EXERCISE TASK 1: From the records, copy out the part that opens with the line containing "The height and" and closes with the line containing "click(x=853, y=295)", both lines included, reproducing each line as it stands. Leave the pictures out of your answer.

SELECTED PASSAGE:
++++++
Protocol Step Target Trial Observational Emulation
Eligibility criteria Days from 2018. Same.
Exposure definition Exposed: Magic Kingdom had Extra Magic Hours in the morning. Same.
Assignment procedures Random assignment, 50% probability, non-blinded. Days assigned per observed data. Randomization emulated via confounding adjustment.
Follow-up period Park open until 10 AM on the same day. Same.
Outcome definition Average posted wait time for Seven Dwarfs Mine Train, 9-10 AM. Same.
Causal contrast Average Treatment Effect (ATE). Same.
Analysis plan ATE via IPW, weighted for temperature, ticket season, close time. Same. Confounders from DAG in Figure 1.

Building the outcome dataset

The outcome is the average posted wait time in the 9 AM hour, filtered to 2018.

Show code
seven_dwarfs_9 <- seven_dwarfs_train |>
  filter(year(park_date) == 2018) |>
  mutate(hour = hour(wait_datetime)) |>
  summarize(
    across(
      c(wait_minutes_posted, wait_minutes_actual),
      \(.x) mean(.x, na.rm = TRUE),
      .names = "{.col}_avg"
    ),
    .by = c(park_date, hour)
  ) |>
  mutate(
    across(
      c(wait_minutes_posted_avg, wait_minutes_actual_avg),
      \(.x) if_else(is.nan(.x), NA, .x)
    )
  ) |>
  filter(hour == 9)
Show code
seven_dwarfs_9 |>
  head(10) |>
  kbl(
    col.names = c("Date", "Hour", "Avg Posted Wait (min)", "Avg Actual Wait (min)"),
    digits = 1
  ) |>
  kable_styling(
    bootstrap_options = c("striped", "hover", "condensed"),
    full_width = FALSE
  )
Table 8.8: First 10 rows of the outcome dataset: average posted and actual wait times for the 9 AM hour in 2018.
Date Hour Avg Posted Wait (min) Avg Actual Wait (min)
2018-01-01 9 60.0 NA
2018-01-02 9 60.0 NA
2018-01-03 9 60.0 16.0
2018-01-04 9 68.9 NA
2018-01-05 9 70.6 33.0
2018-01-06 9 33.3 25.3
2018-01-07 9 46.4 32.0
2018-01-08 9 69.5 8.0
2018-01-09 9 64.3 47.0
2018-01-10 9 74.3 NA

7.4 Joining Multiple Data Sources

The exposure and confounders are in parks_metadata_raw. Clean and filter to 2018 first, then join.

Show code
parks_metadata <- parks_metadata_raw |>
  select(
    park_date          = date,
    park_extra_magic_morning = mkemhmorn,
    park_ticket_season = wdw_ticket_season,
    park_temperature_high    = wdwmaxtemp,
    park_close         = mkclose
  ) |>
  filter(year(park_date) == 2018)
++++++
SUPPLIED RECORDS:

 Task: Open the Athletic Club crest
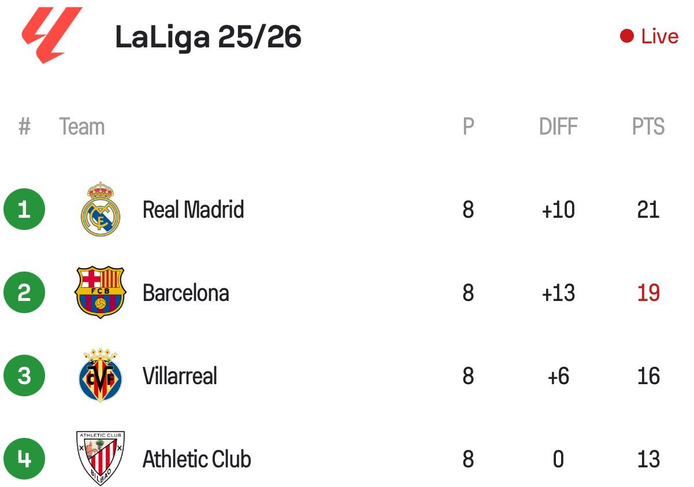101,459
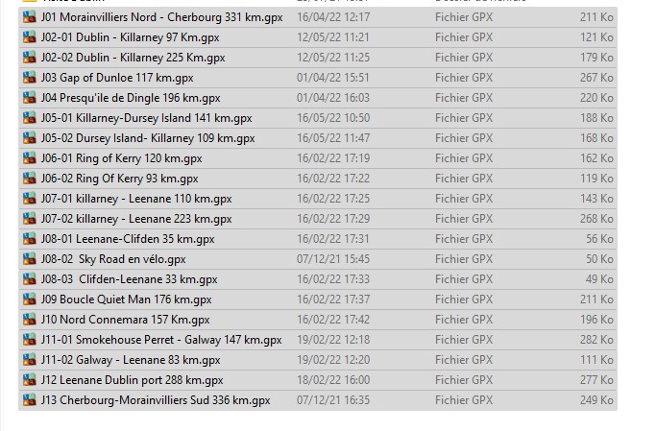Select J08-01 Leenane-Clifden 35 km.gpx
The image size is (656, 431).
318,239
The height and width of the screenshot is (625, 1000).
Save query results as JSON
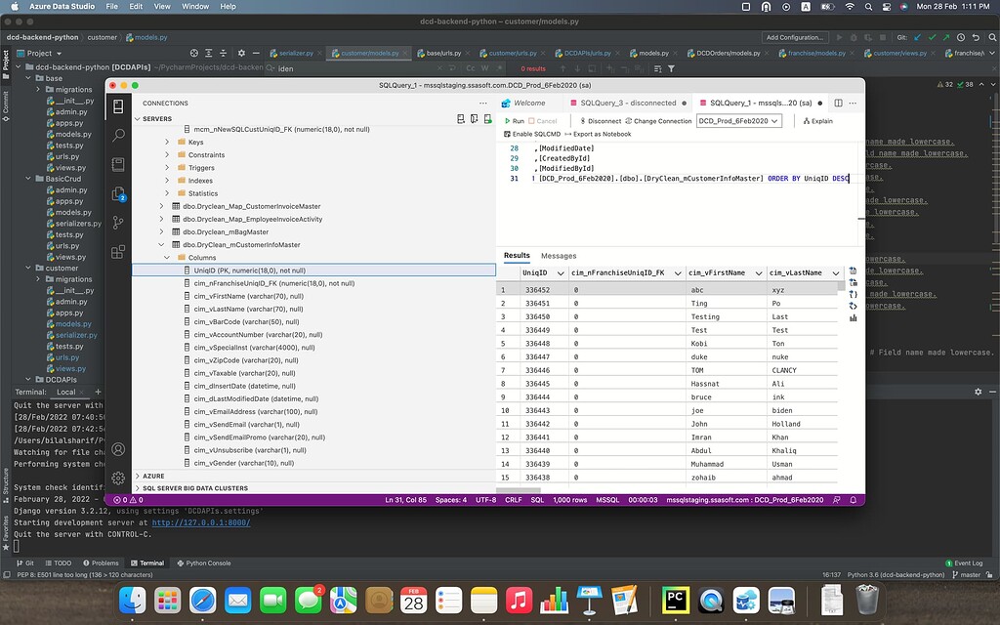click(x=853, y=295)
++++++
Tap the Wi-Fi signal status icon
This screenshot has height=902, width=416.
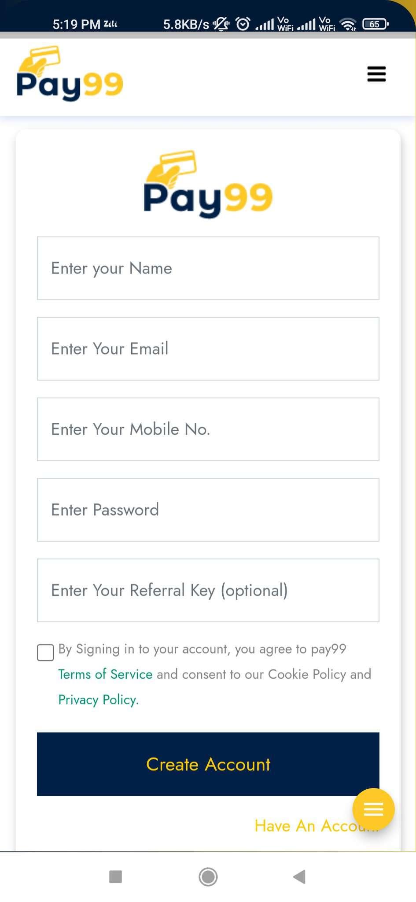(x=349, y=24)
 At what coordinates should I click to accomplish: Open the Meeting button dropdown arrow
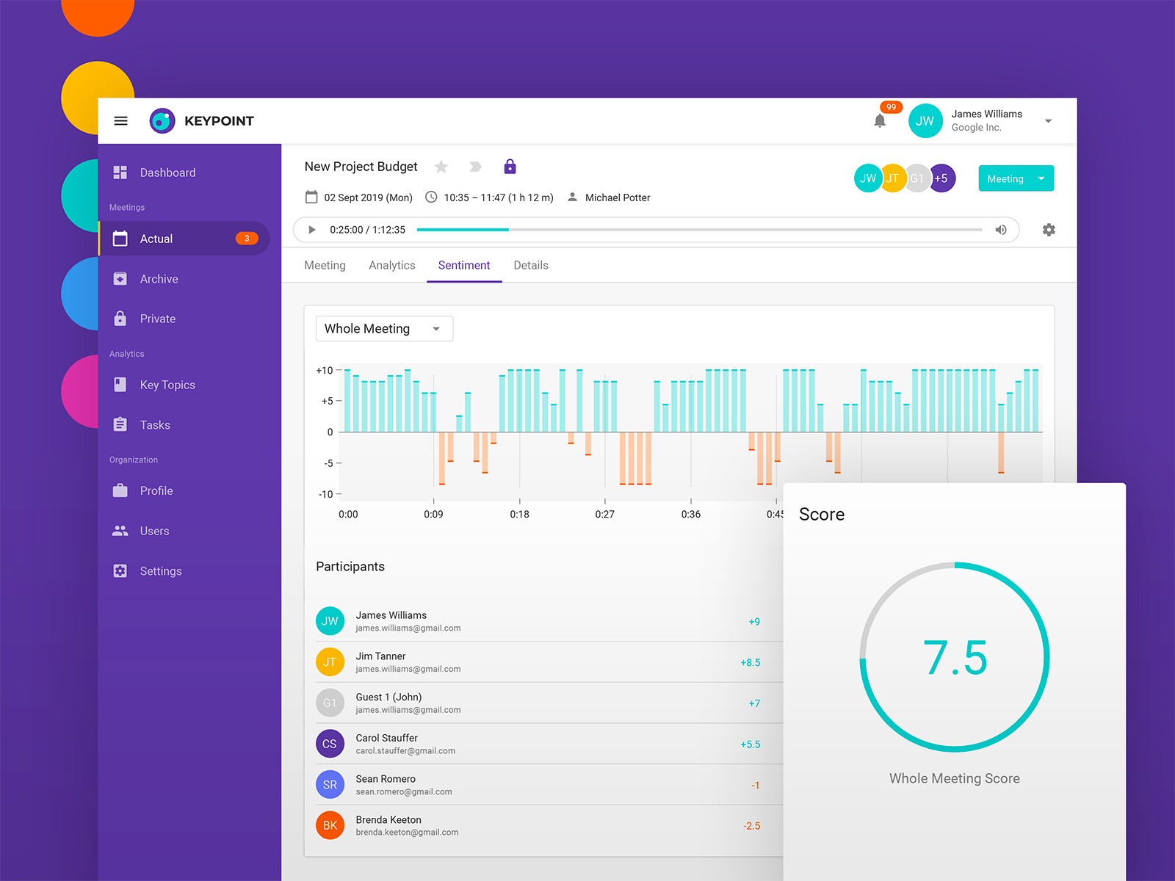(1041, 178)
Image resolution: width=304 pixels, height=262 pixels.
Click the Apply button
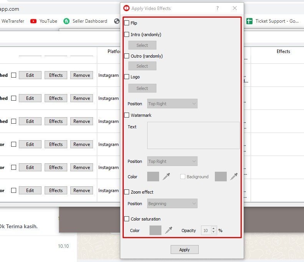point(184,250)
++++++
EXERCISE TASK 2: In the target trial passage, which variables does the IPW analysis weight for?

SOLUTION 1:
The height and width of the screenshot is (625, 1000).
Save query results as JSON
click(x=853, y=295)

SOLUTION 2: Temperature, ticket season, and close time.